• biogeochemical modelling;
  • DNDC model;
  • global warming;
  • greenhouse gases;
  • methane emission;
  • Oryza sativa;
  • paddy rice fields


Rice production is a substantial source of atmospheric CH4, which is second only to CO2 as a contributor to global warming. Since CH4 is produced in anaerobic soil environments, water management is expected to be a practical measure to mitigate CH4 emissions. In this study, we used a process-based biogeochemistry model (DNDC-Rice) to assess the CH4 mitigation potentials of alternative water regimes (AWR) for rice fields at a regional scale. Before regional application, we tested DNDC-Rice using site-scale data from three rice fields in Japan with different water regimes. The observed CH4 emissions were reduced by drainage of the fields, but were enhanced by organic amendments.

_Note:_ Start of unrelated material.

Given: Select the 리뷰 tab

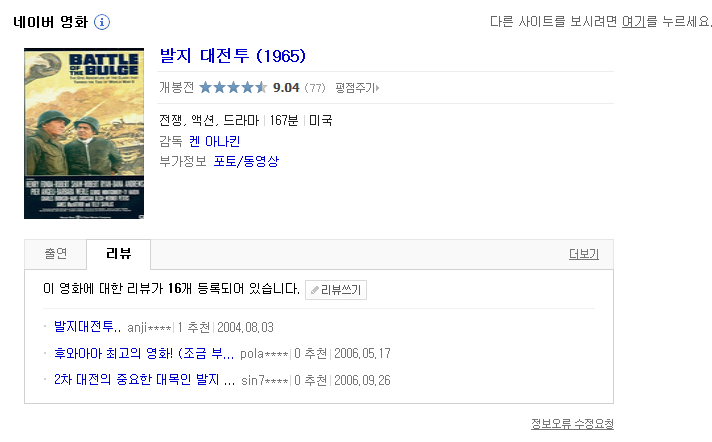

DNDC-Rice gave acceptable predictions of variation in daily CH4 fluxes and seasonal CH4 emissions due to changes in the water regime. For regional application, we constructed a GIS database at a 1 × 1 km mesh scale that contained data on rice field area, soil properties, daily weather, and farming management of each cell in the mesh, covering 3.2% of the rice fields in Japan's Hokkaido region. We ran DNDC-Rice to simulate CH4 emissions under five simulated water regimes: the conventional water regime and four AWR scenarios with gradually increasing drainage. We found that AWR can reduce CH4 emission by up to 41% compared with the emission under conventional water regime. Including the changes in CO2 and nitrous oxide emissions, potential mitigation of greenhouse gas (GHG) was 2.6 Mg CO2 Eq. ha−1 yr−1. If this estimate is expanded to Japan's total rice fields, expected GHG mitigation is 4.3 Tg CO2 Eq. yr−1, which accounts for 0.32% of total GHG emissions from Japan. For a reliable national-scale assessment, however, databases on soil, weather, and farming management must be constructed at a national scale, as these factors are widely variable between regions in Japan.